» **What the exercise asks**:
Your reproduction of the entries should be exact and should contain no pictures.
START Provided data
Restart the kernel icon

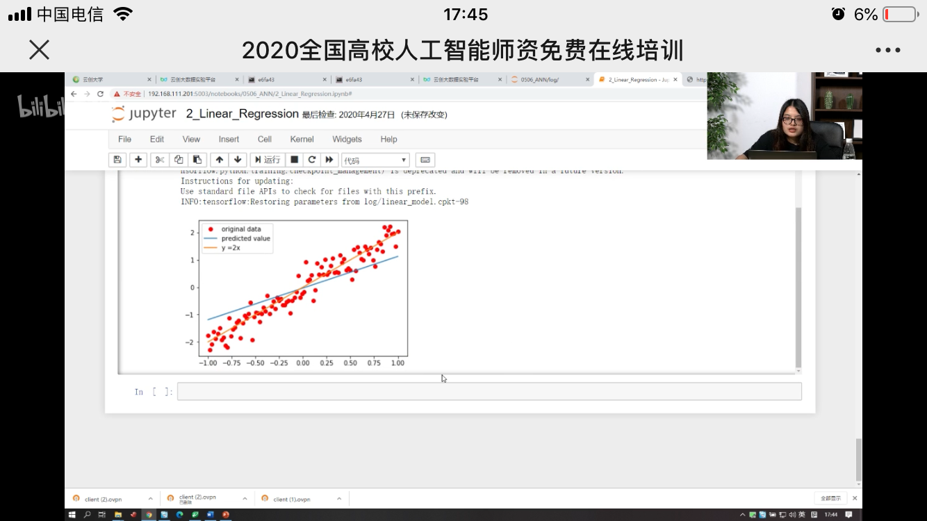(x=312, y=160)
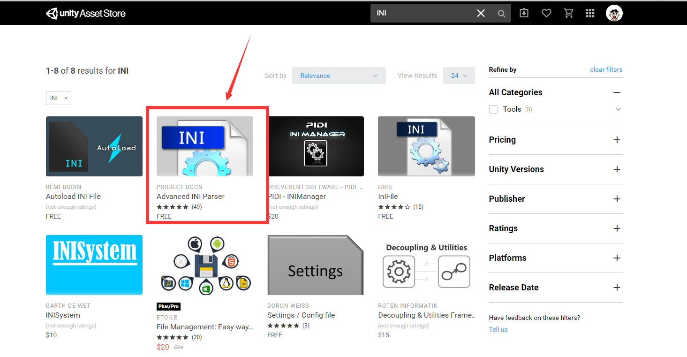Click the clear filters link
This screenshot has height=357, width=687.
point(606,69)
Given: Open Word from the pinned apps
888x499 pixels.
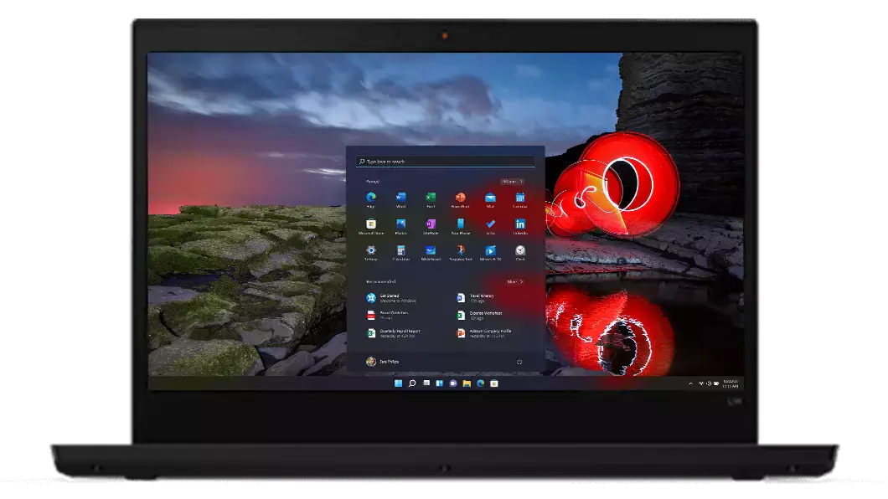Looking at the screenshot, I should pyautogui.click(x=400, y=198).
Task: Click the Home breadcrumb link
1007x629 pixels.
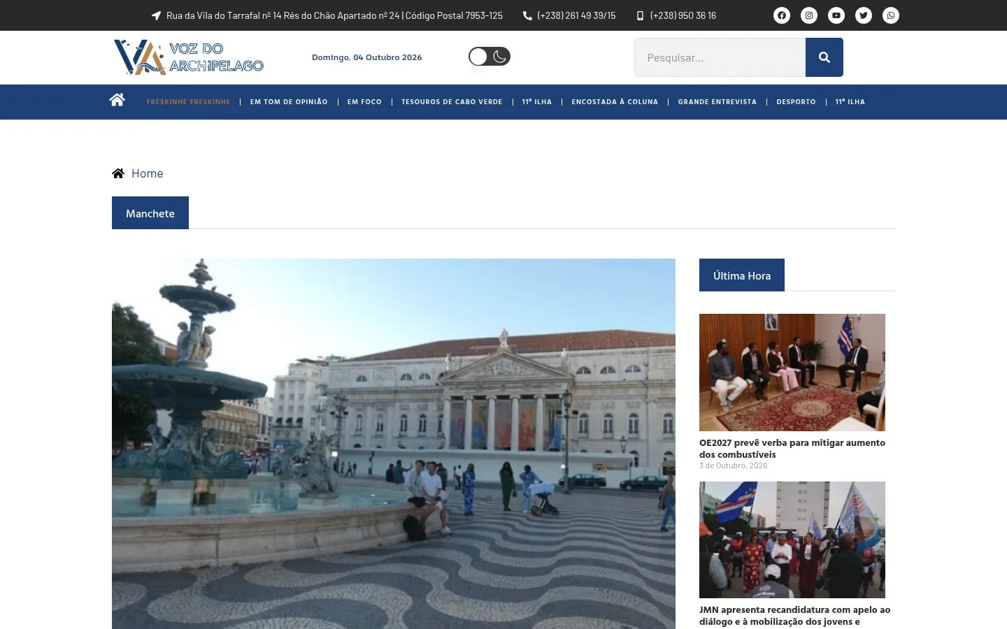Action: pyautogui.click(x=148, y=173)
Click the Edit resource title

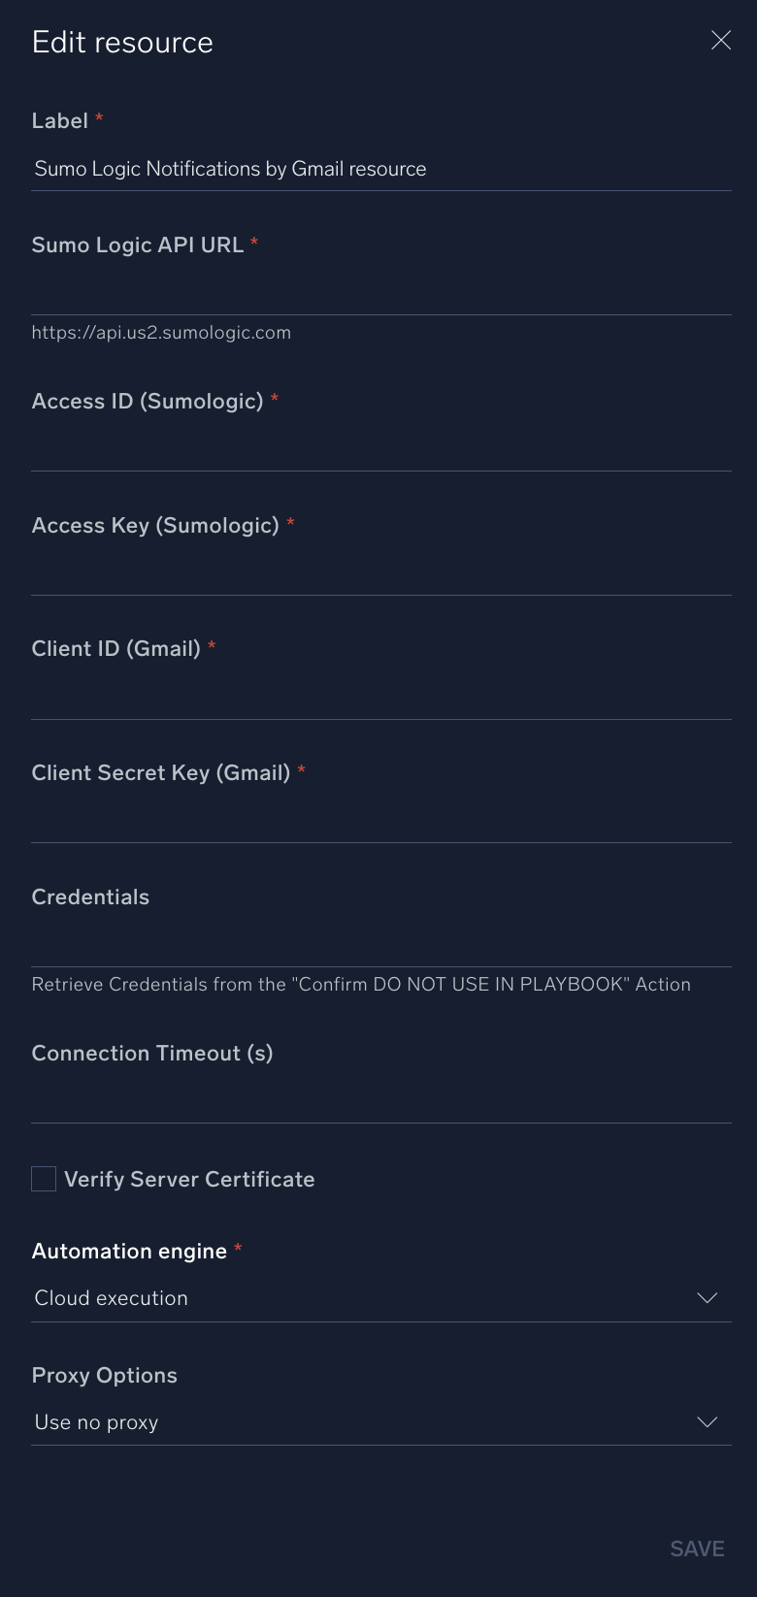tap(122, 42)
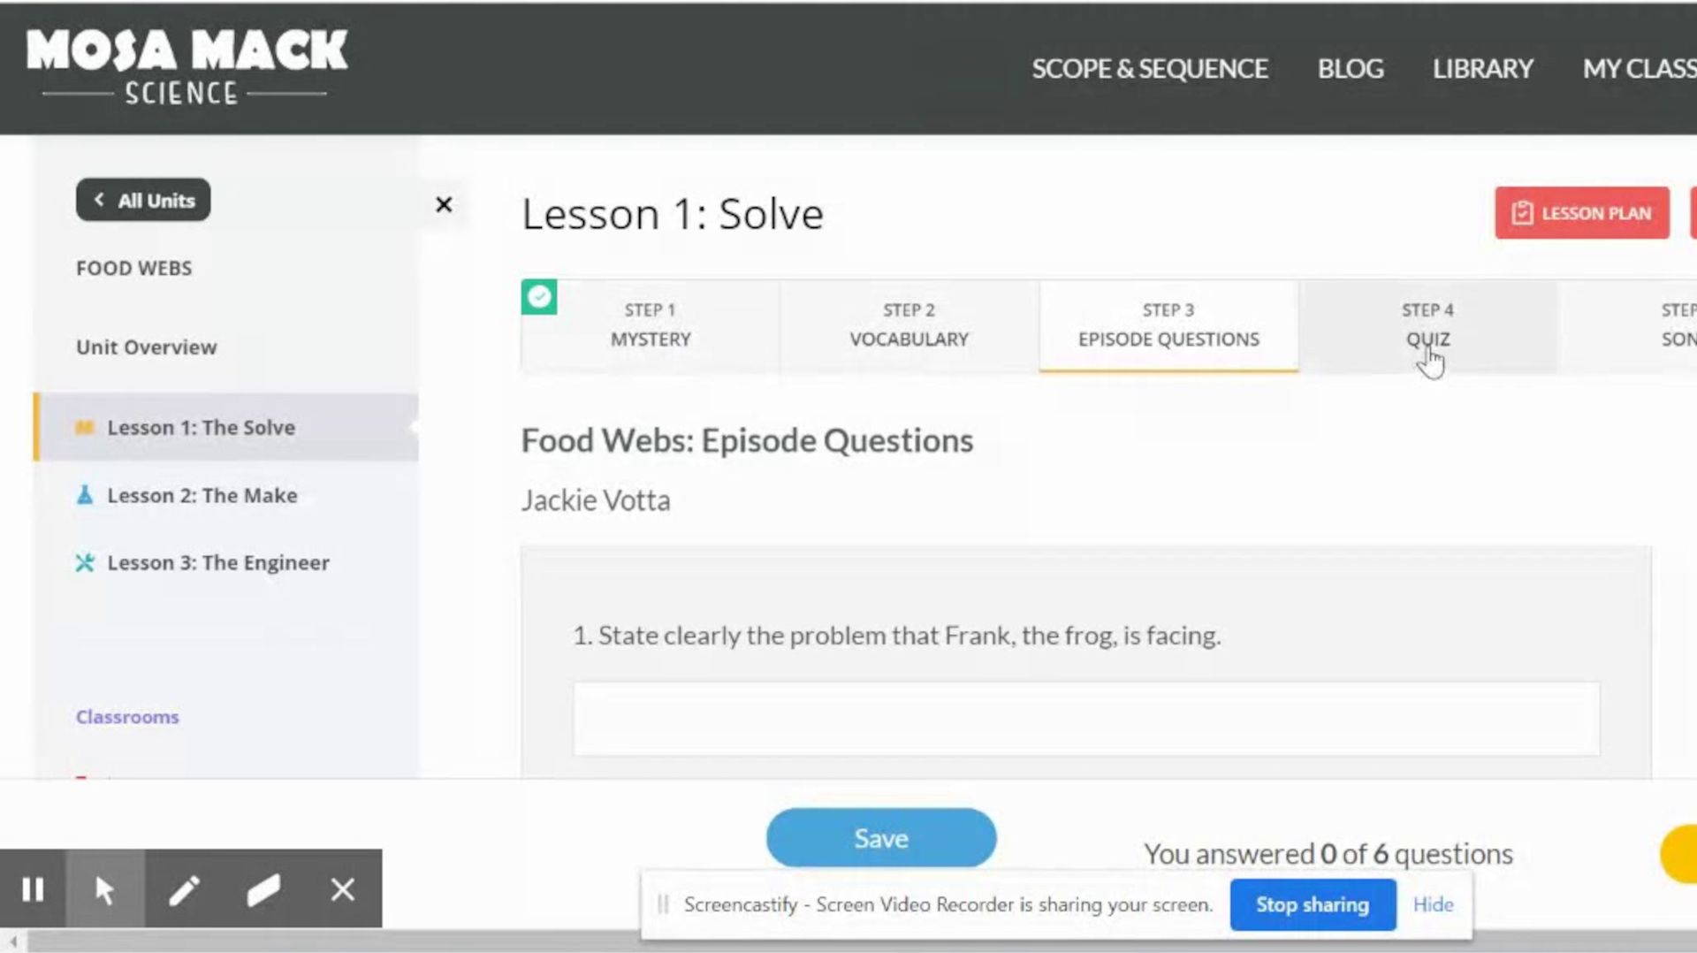Open the Mosa Mack Science logo
The height and width of the screenshot is (953, 1697).
186,66
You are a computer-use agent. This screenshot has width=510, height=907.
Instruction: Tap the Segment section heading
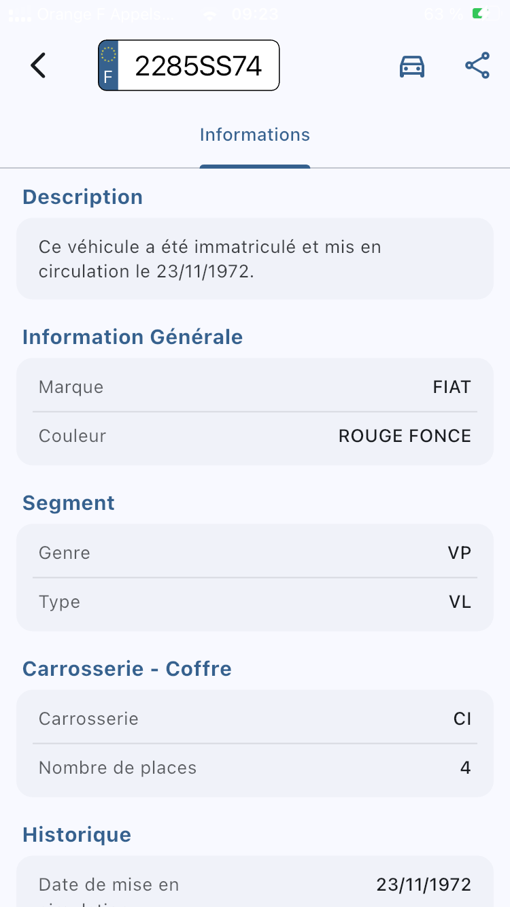69,503
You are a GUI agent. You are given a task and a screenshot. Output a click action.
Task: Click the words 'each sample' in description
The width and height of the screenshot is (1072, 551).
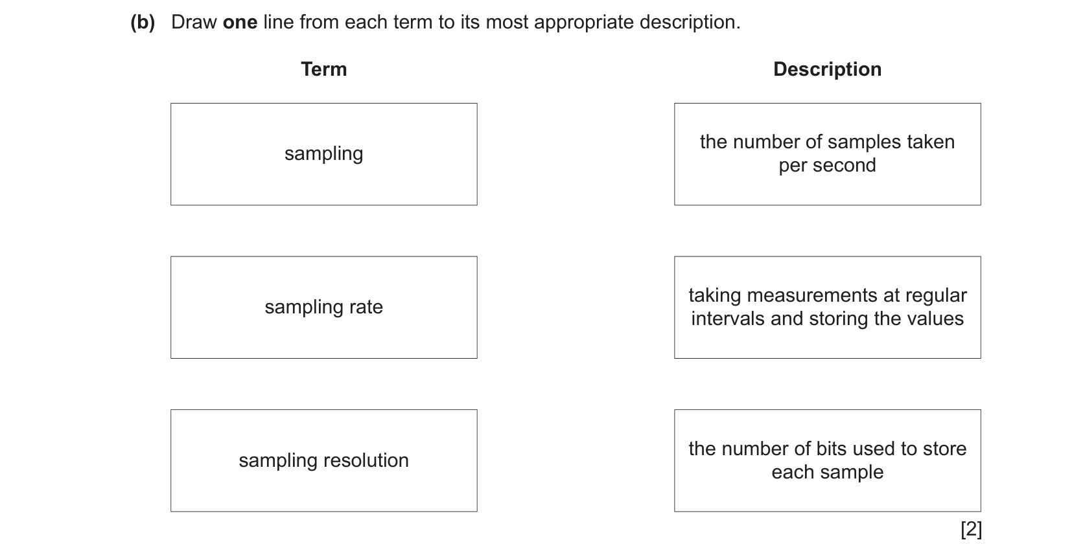point(827,472)

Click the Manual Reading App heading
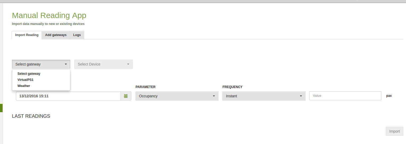pyautogui.click(x=49, y=15)
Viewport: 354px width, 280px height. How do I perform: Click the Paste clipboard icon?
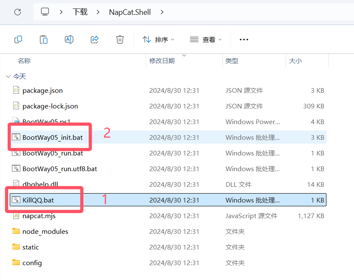tap(44, 39)
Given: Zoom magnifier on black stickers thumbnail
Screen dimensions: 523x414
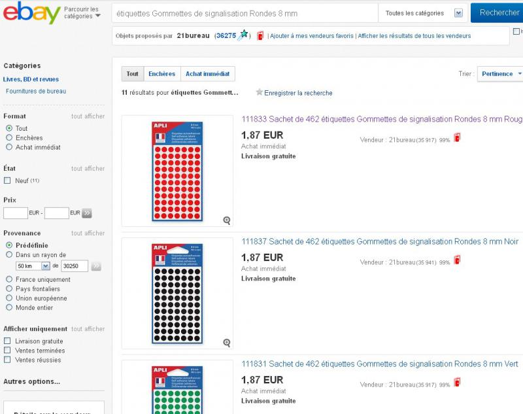Looking at the screenshot, I should 227,343.
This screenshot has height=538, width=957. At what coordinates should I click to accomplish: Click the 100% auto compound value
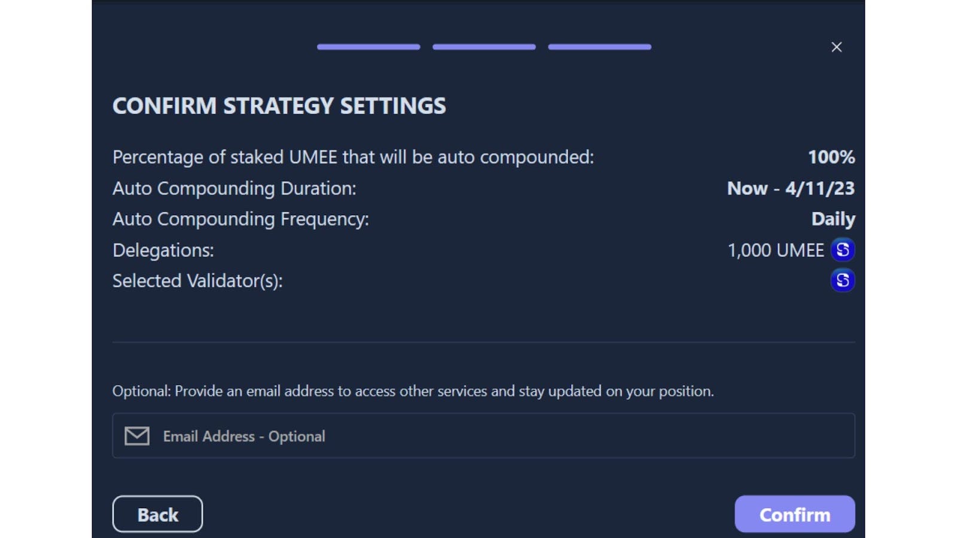(x=831, y=157)
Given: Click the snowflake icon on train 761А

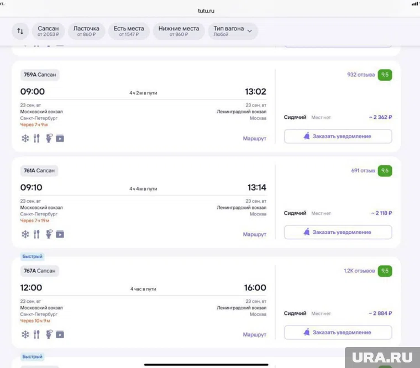Looking at the screenshot, I should pos(25,234).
END Provided data
» **Solution**:
Restart the kernel icon

(x=312, y=160)
Click the clear filters link
This screenshot has height=357, width=687.
point(606,69)
Given: Open Word from the pinned apps
888x499 pixels.
Looking at the screenshot, I should pyautogui.click(x=400, y=198).
Task: Click the Home breadcrumb link
1007x629 pixels.
Action: pyautogui.click(x=148, y=173)
Click the Edit resource title

tap(122, 42)
Open the Mosa Mack Science logo
The height and width of the screenshot is (953, 1697).
186,66
You are a computer-use agent. This screenshot has width=510, height=907.
Instruction: Tap the Segment section heading
69,503
You are a GUI agent. You are given a task and a screenshot. Output a click action.
Task: Click the words 'each sample' in description
The width and height of the screenshot is (1072, 551).
point(827,472)

Click the Manual Reading App heading
pyautogui.click(x=49, y=15)
Viewport: 354px width, 280px height. How do I perform: Click the Paste clipboard icon?
tap(44, 39)
Given: Zoom magnifier on black stickers thumbnail
Screen dimensions: 523x414
Looking at the screenshot, I should 227,343.
This screenshot has height=538, width=957. At what coordinates should I click to accomplish: Click the 100% auto compound value
(x=831, y=157)
Given: Click the snowflake icon on train 761А

Looking at the screenshot, I should pos(25,234).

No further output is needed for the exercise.